Mientras ya cada vez menos gente confunde su apellido con el de la casa de electrodomésticos Frávega, a Fábrega le quedaría también la posibilidad de trascender a la Presidenta (y obviamente a Kicillof) si la economía llegara sin terremotos a diciembre de 2015 porque, a pesar de que entre sus amigos se encuentran los emblemáticos Lázaro Báez y Oyarbide, su designación fue votada por una amplia mayoría del Senado y cuenta con mandato hasta 2019. O sea, para ser presidente del BCRA durante todo el período presidencial posterior al de Cristina.

Nada es imposible, pero en la Argentina es difícil imaginar esos tiempos. El último presidente del Central que cruzó dos gobiernos no pudo empatizar con el siguiente. Prat-Gay asumió con Duhalde en diciembre de 2002 y concluyó con Néstor Kirchner en septiembre de 2004. El grado de estabilidad de aquellos años era incomparable: Prat-Gay venía a completar el período iniciado en 1999 por Roque Maccarone, tras cuya renuncia, en 2002, asumió Mario Blejer, por entonces vicepresidente del BCRA, quien duró sólo cinco meses y fue sustituido luego por Aldo Pignanelli, quien también duró otros cinco meses. Otros tiempos. Quien casi logra cumplir los seis años al frente del Banco Central, pero fue relevado por Cristina Kirchner a comienzos de 2010, fue Martín Redrado, quien sustituyó a Prat-Gay en 2004.

Tanto Redrado como Prat-Gay hoy son dirigentes de la oposición. Este último acaba de ampliar una denuncia contra el Gobierno por sobrestimar el PBI de 2008, que obligó al pago de US$ 1.500 millones adicionales de deuda externa. En un reportaje de PERFIL realizado a fines de 2007, se le preguntó a Prat-Gay si al subestimar la inflación no se inflaba el PBI, y si lo que buscaba Kirchner no era pagar menos deuda sino mostrar un país y un gobierno mejor, y el ex presidente del Banco Central respondió con otro posicionamiento: “Hoy, el 40% de la deuda está ajustada a la inflación, mientras que los pagos del cupón atados al PBI, por lo menos en el corto plazo, son pequeños. Por cada punto adicional de inflación se tienen 3 mil millones de dólares más, mientras que cada punto adicional de crecimiento cuesta alrededor de 300 millones de dólares, una relación de diez a uno.
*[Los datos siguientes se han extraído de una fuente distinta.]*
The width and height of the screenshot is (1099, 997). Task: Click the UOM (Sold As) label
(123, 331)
Cuando se negoció la deuda, hubo muchos abogados de los acreedores preocupados por escribir el prospecto, de manera tal que el Gobierno no pudiera manipular el índice de crecimiento, y se olvidaron de mirar el costado de la inflación, que era mucho más importante”.
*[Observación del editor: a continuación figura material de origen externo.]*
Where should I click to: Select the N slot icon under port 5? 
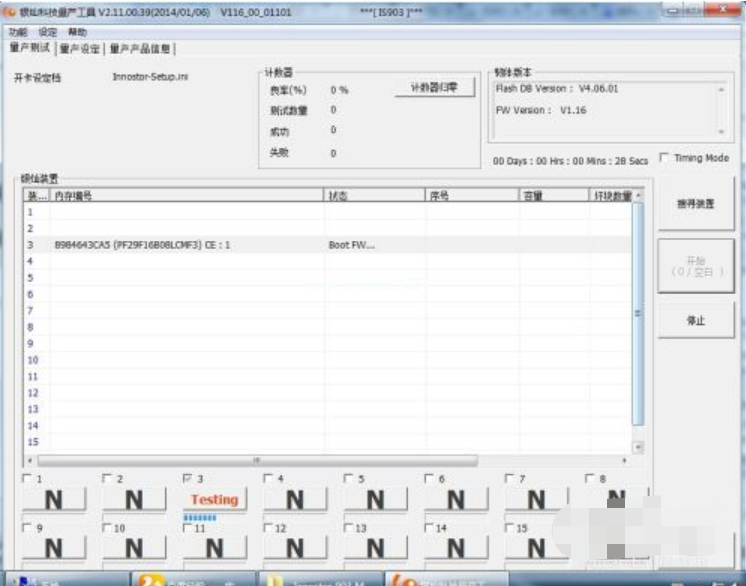coord(375,499)
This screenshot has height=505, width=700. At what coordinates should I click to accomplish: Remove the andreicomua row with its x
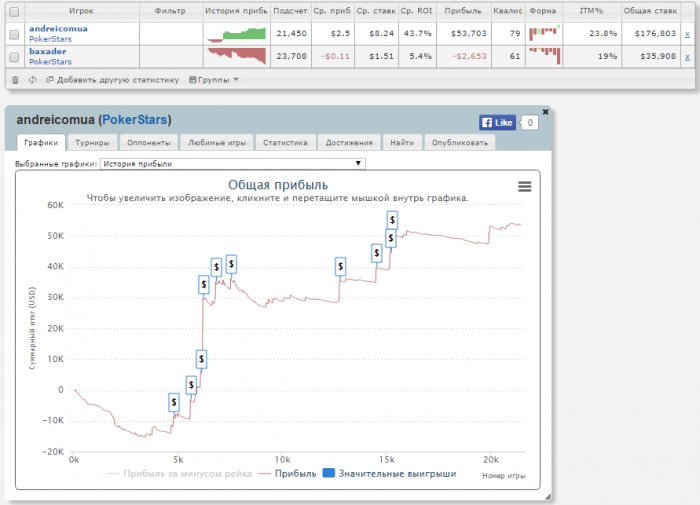coord(686,34)
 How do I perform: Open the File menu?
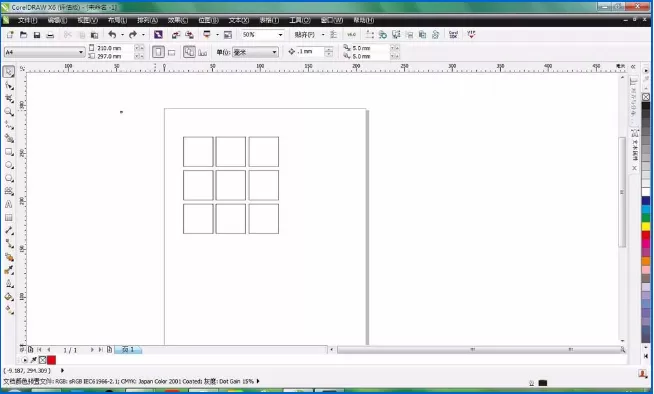pos(28,20)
¿Será Fábrega un crítico duro del kirchnerismo durante el mandato del próximo presidente? ¿Se opondrá, como lo hacen hoy Prat-Gay y Lousteau, hasta que se compre el 51% de YPF por menor valor proporcional que aquél al que Repsol vendió sus acciones en la Bolsa teniendo la ventaja de que el control valga más que porcentajes minoritarios?

Si hubiera que arriesgar un pronóstico, sería difícil que Fábrega cumpla sus seis años como presidente del BCRA. No sólo será turbulento el año y medio que queda de Cristina Kirchner, sino que también lo será el primer año y medio del próximo presidente. No se baja una inflación del 40% como la actual (y peor si llegara a ser mayor en 2015) sin alguna cirugía que implique dolor para una parte del cuerpo social. Por más inversiones que vengan con el nuevo gobierno, que seguramente vendrán, se precisará un tiempo para ordenar la economía y corregir la acumulación de problemas generados en estos últimos años.

Aunque la política es impredecible: siempre existe la posibilidad de que Fábrega goce de buena salud y presida el Banco Central hasta fines de 2019.